God’s Justice Includes Work and Economic Justice (Amos 8:1-6, Micah 6:1-16)
Justice in work is not only an individual matter. People have a responsibility to make sure that everyone in society has access to the resources needed to make a living. Amos criticizes Israel for injustice in this respect, most vividly in an allusion to the law of gleaning. Gleaning is the process of picking up the stray heads of grain that remain in a field after the harvesters have passed through. According to God’s covenant with Israel, farmers were not allowed to glean their own fields, but were to allow poor people (literally “widows and orphans”) to glean them as a way of supporting themselves (Deuteronomy 24:19). This created a rudimentary form of social welfare, based on creating an opportunity for the poor to work (by gleaning the fields) rather than having to beg, steal or starve. Gleaning is a way to participate in the dignity of work, even for those who are unable to participate in the labor market due to lack of resources, socio-economic dislocation, discrimination, disability, or other factors. God not only wants everyone’s needs to be met, he wants to offer everyone the dignity of working to meet their needs and the needs of others.

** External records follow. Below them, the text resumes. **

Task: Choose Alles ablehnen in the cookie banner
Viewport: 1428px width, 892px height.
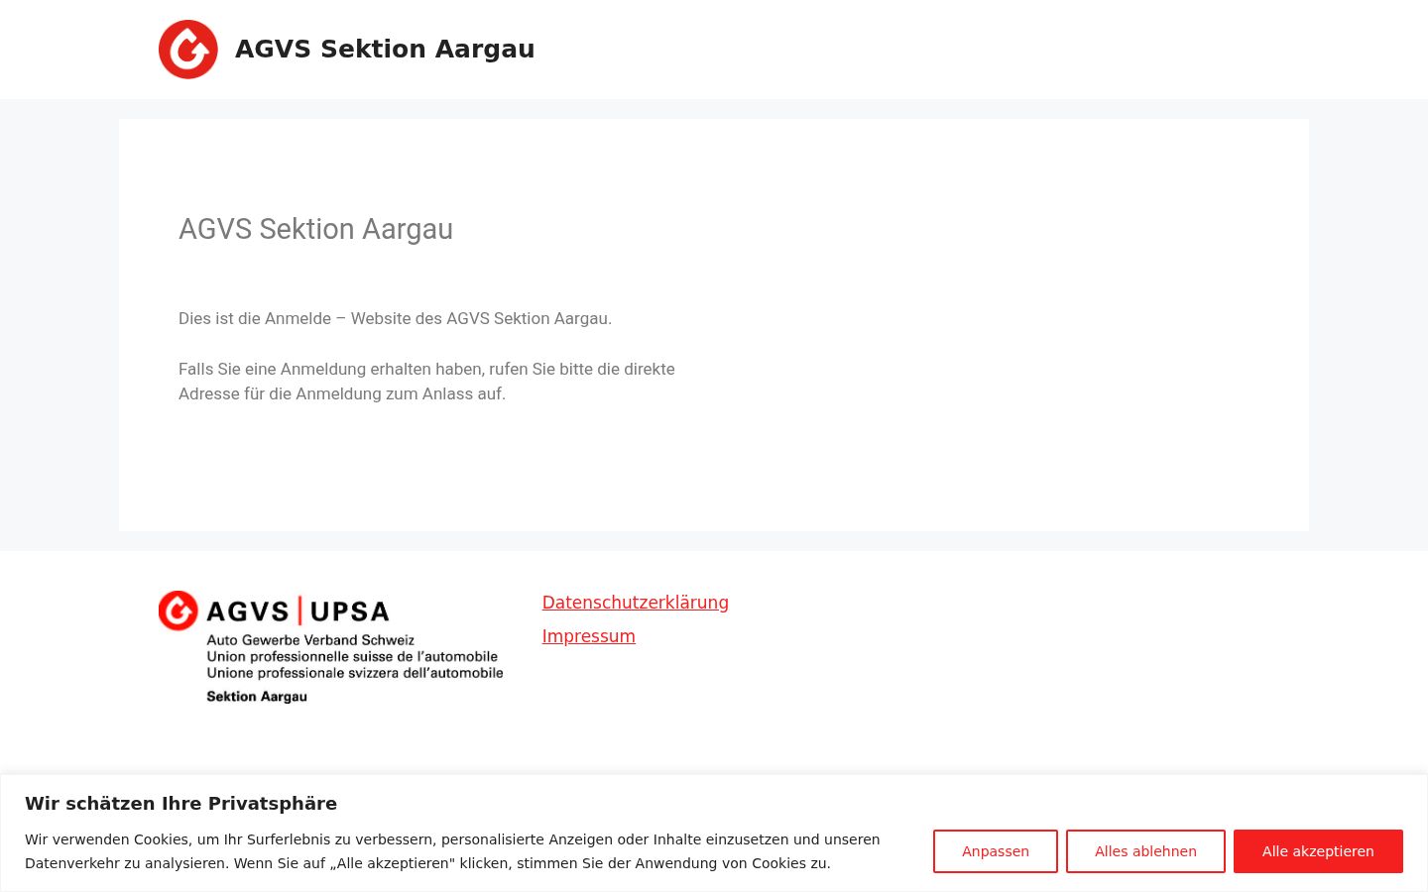Action: (1145, 851)
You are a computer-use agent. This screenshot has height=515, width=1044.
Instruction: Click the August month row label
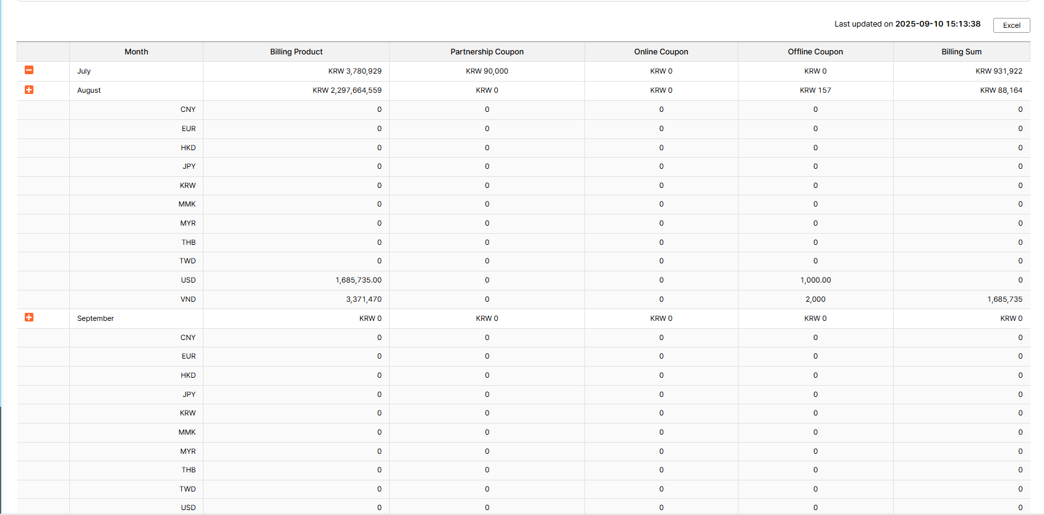point(89,90)
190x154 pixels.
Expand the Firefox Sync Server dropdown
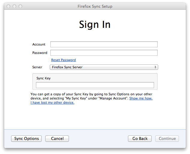tap(104, 67)
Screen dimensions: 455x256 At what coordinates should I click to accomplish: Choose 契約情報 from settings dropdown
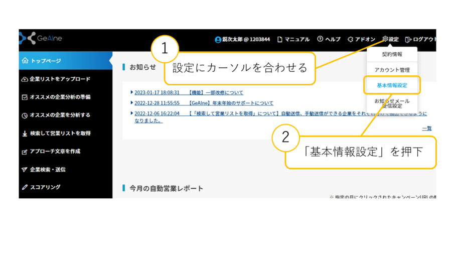pyautogui.click(x=392, y=54)
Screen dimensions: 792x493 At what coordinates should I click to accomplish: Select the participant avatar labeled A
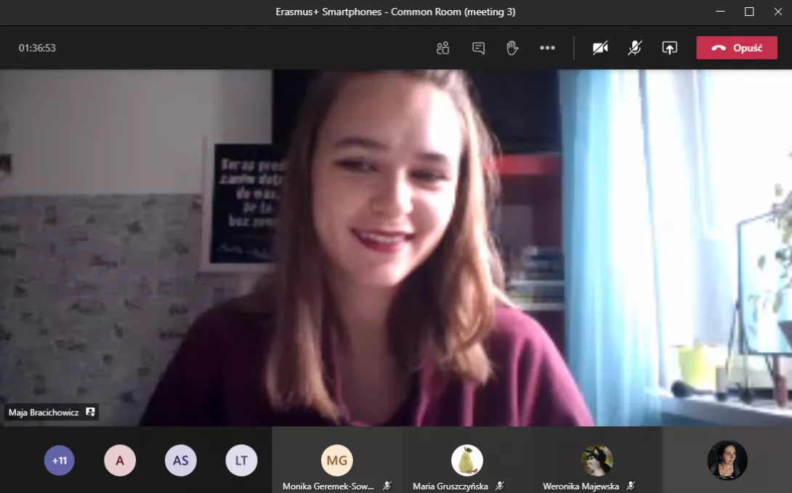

Amos complains that this provision is being violated. Farmers are not leaving the stray grain in their fields for the poor to glean (Micah 7:1-2). Instead they offer to sell chaff—the waste left after threshing—to the poor at a ruinous price. “You trample on the needy, and bring ruin to the poor,” Amos accuses them, “…selling the sweepings of the wheat” (Amos 8:4, 6). Amos accuses them of waiting restlessly for the end of Sabbath so they can carry on selling this cheap, adulterated food product to those who have no other choice (Amos 8:5). Moreover, they are cheating even those who can afford to buy pure grain, as is evident in rigged balances in the marketplace. “We will make the ephah [of wheat being sold] small and the shekel [selling price] great,” they boast. Micah proclaims God’s judgment against unjust commerce. “Can I tolerate wicked scales and a bag of dishonest weights?” says the Lord (Micah 6:11). This tells us clearly that justice is not only a matter of criminal law and political expression, but also of economic opportunity. The opportunity to work to meet individual and family needs is essential to the role of the individual within the covenant. Economic justice is an essential component of Micah’s famous, ringing proclamation only 3 verses earlier, “What does the Lord require of you but to do justice, and to love kindness, and to walk humbly with your God?” (Mic. 6:8). God requires his people—as a daily matter of their walk with him—to love kindness and do justice individually and socially, in every aspect of work and economic life.